Les grandes entreprises technologiques détiennent le rôle principal en ce qui concerne la récolte de ces données, leur analyse et leur vente.
L’utilisation que l’on fait de nos données est multiple. On nous trace de partout. C’est comme ça que des entreprises comme Google font tout leur argent. Les gens le savent maintenant, il faut être prudent pour protéger notre citoyenneté numérique.
Notre rapport à l’univers numérique est aussi affecté par l’information que l’on y consomme. Avec Internet et les réseaux sociaux, celle-ci est constante, rapide, et elle provient de partout. Il est plus facile que jamais de s’informer, mais encore faut-il avoir de bons réflexes pour discerner le vrai du faux.
On a pu constater durant la pandémie ou avec l’invasion de l’Ukraine que la désinformation, les discours haineux et la propagande se répandent très rapidement dans l’univers numérique.
« Il faut juste s’assurer que le point de vue que l’on développe avec ces informations soit le plus près possible de la réalité. Il y a beaucoup de manipulation de masse, sans même utiliser l’intelligence artificielle. »
La cybersécurité au Québec
Au Québec, les vols de données personnelles ont fait les manchettes à plusieurs reprises ces dernières années. Bien que ces événements aient mis en lumière des failles importantes en ce qui concerne la cybersécurité de plusieurs entreprises, Pierre-Martin Tardif voit le travail effectué dans la province avec optimisme.
« En matière de cybersécurité et d’intelligence artificielle, je pense que le Québec tire très bien son épingle du jeu. Nous nous organisons pour suivre la vague, et parfois même la devancer. C’est comme pour l’environnement : nous sommes beaucoup plus conscientisés qu’il y a 20 ans. Il y a encore beaucoup de travail à faire, mais les choses évoluent. »
Le professeur cite la Loi modernisant des dispositions législatives en matière de protection des renseignements personnels (loi 25), qui encadre la gestion des données par les entreprises québécoises, comme un exemple de progrès intéressant en matière de cybersécurité pour la Belle Province.
Les entreprises québécoises vont devoir informer les citoyens de toute utilisation secondaire des données qu’elles font. Si quelqu’un décide de faire des choses en cachette, c’est les tribunaux qui s’en mêlent. C’est très fort. Je n’ai pas vu ça à beaucoup d’endroits dans le monde.
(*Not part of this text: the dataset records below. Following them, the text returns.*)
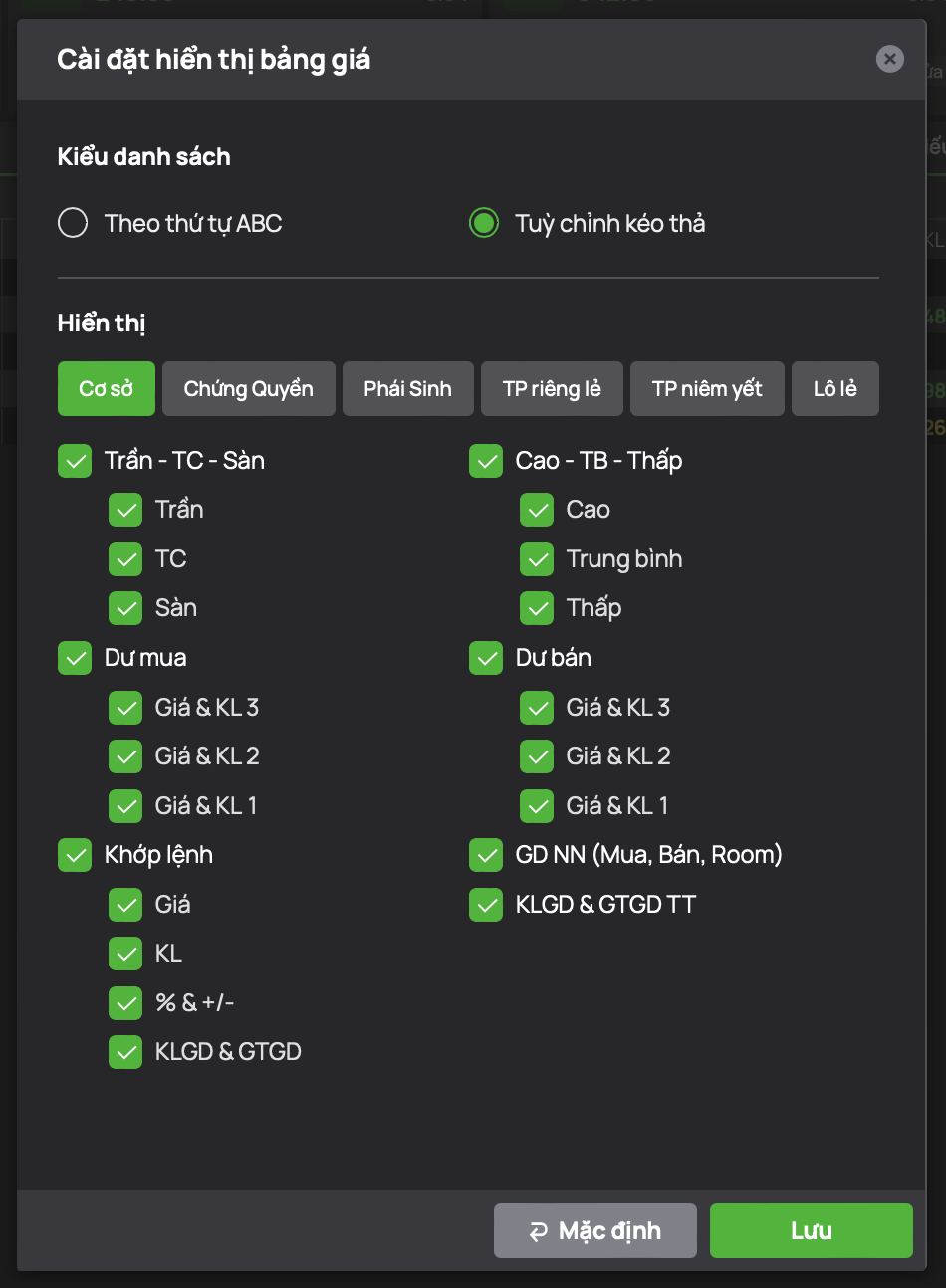Viewport: 946px width, 1288px height.
Task: Toggle the 'Cao - TB - Thấp' checkbox
Action: 486,461
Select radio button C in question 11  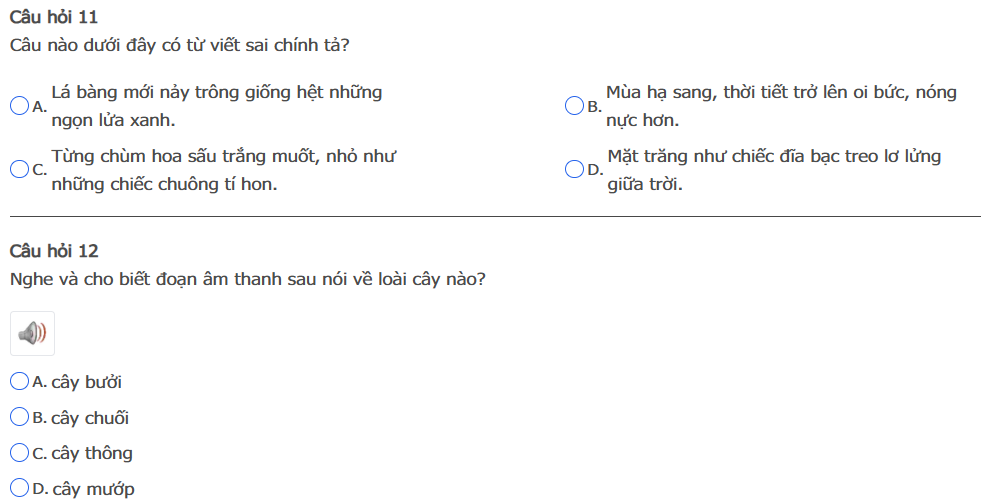(x=19, y=170)
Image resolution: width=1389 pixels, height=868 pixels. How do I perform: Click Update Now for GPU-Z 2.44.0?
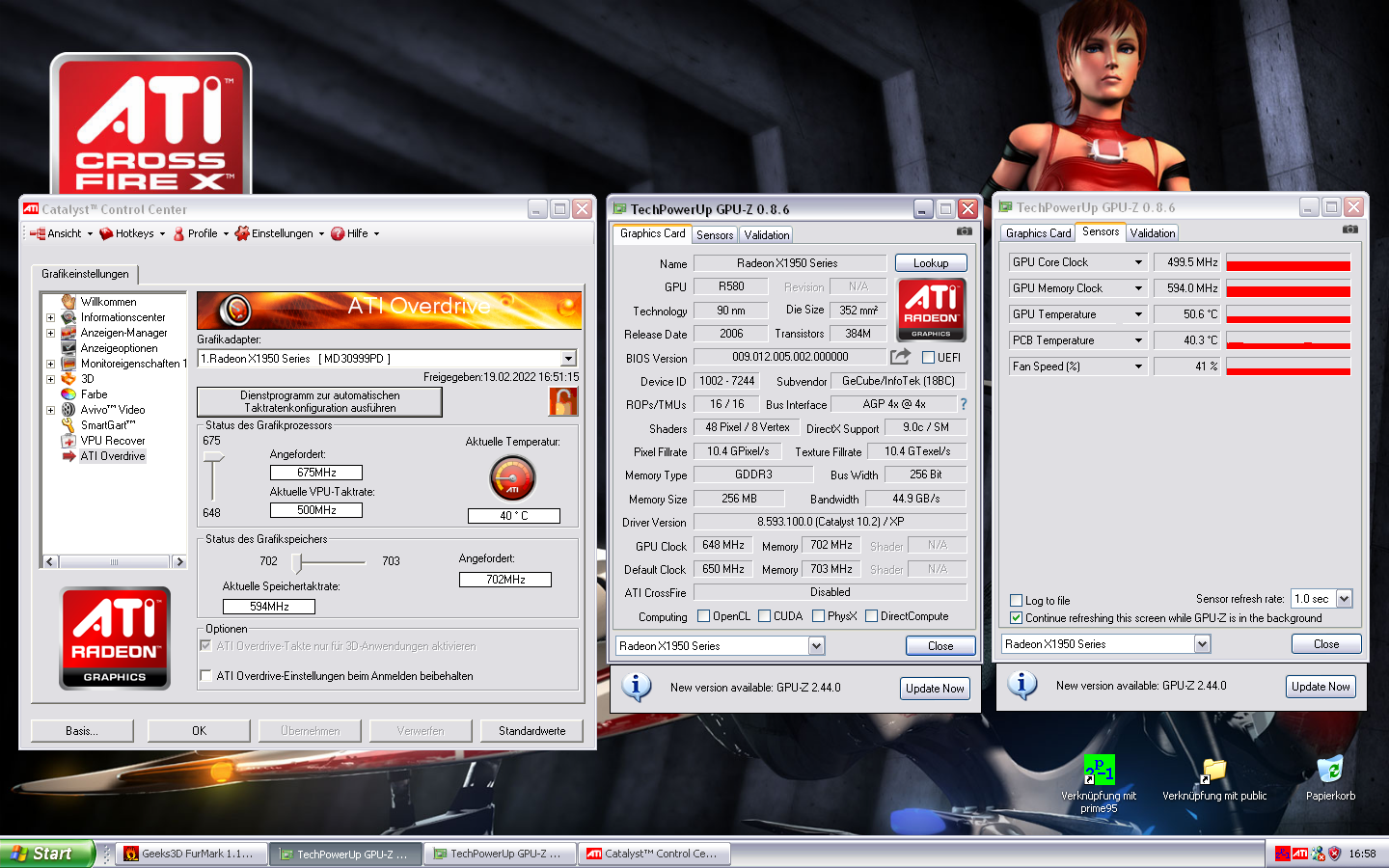(x=934, y=688)
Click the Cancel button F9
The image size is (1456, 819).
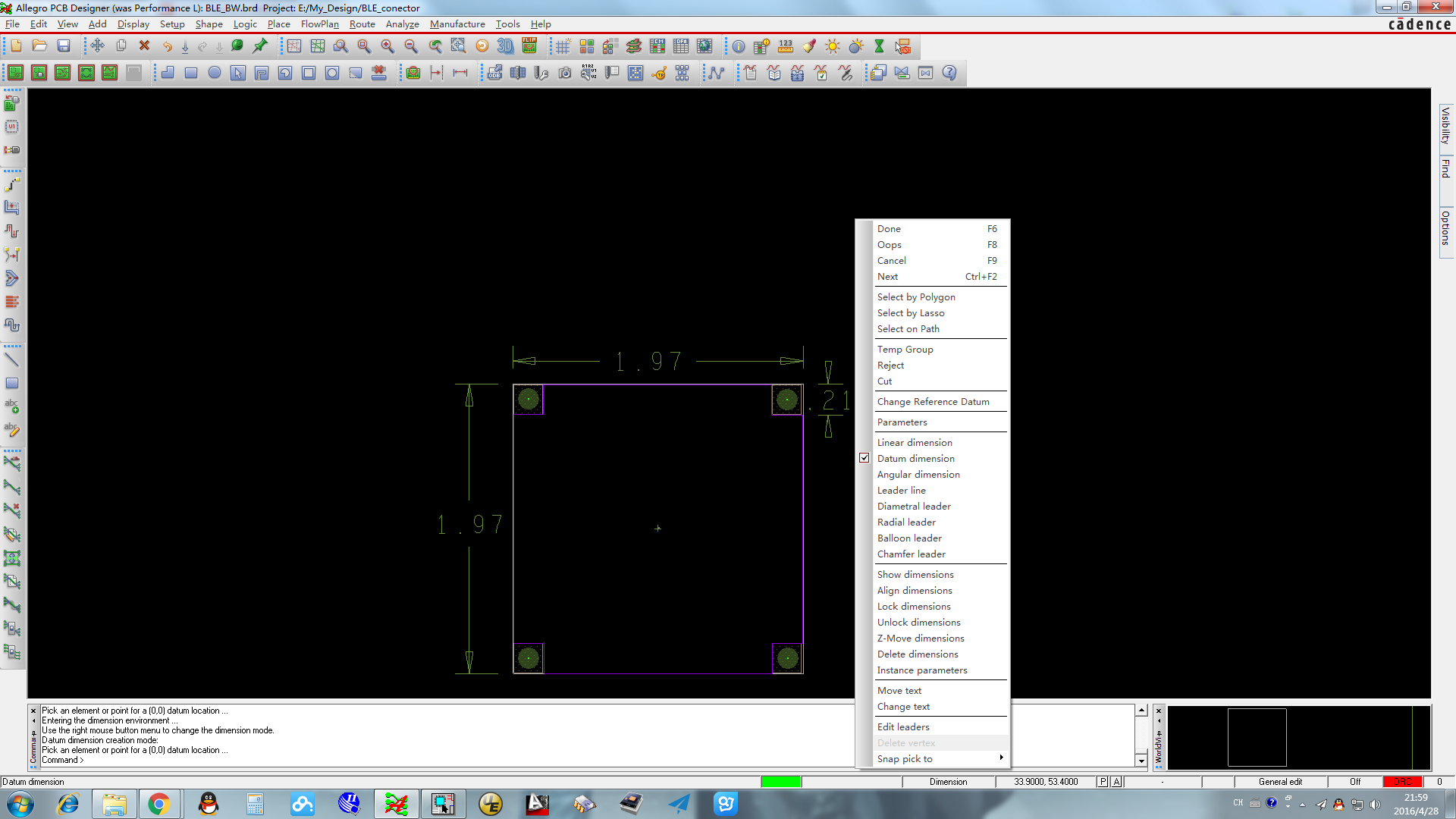tap(892, 260)
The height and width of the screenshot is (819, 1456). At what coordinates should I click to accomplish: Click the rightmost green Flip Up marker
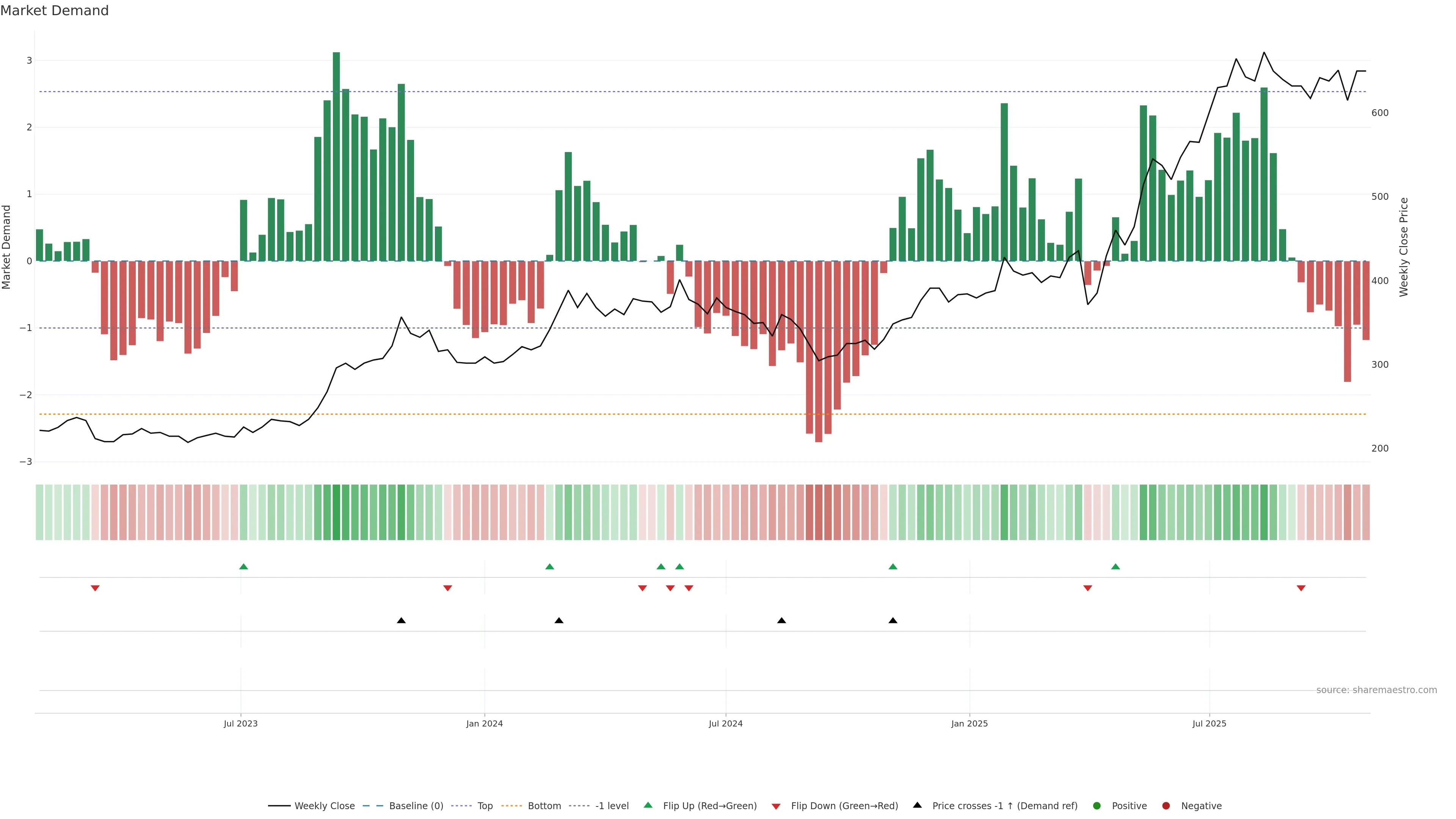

Le colloque du 10 mai présenté à l’occasion du Congrès de l’Acfas abordera notamment ces aspects légaux en lien avec la cybersécurité et l’intelligence artificielle. La conférence se veut accessible, et elle rassemblera des spécialistes de domaines diversifiés.
« L’idée, c’est de mettre ensemble des personnes issues de différents milieux, c’est d’avoir un moment pour se rencontrer et échanger. L’an dernier, on parlait de citoyenneté numérique. Cette année, on parle de l’intelligence artificielle. On veut aussi que la conférence soit la plus accessible possible, et non pas dans un langage scientifique fermé », conclut Pierre-Martin Tardif.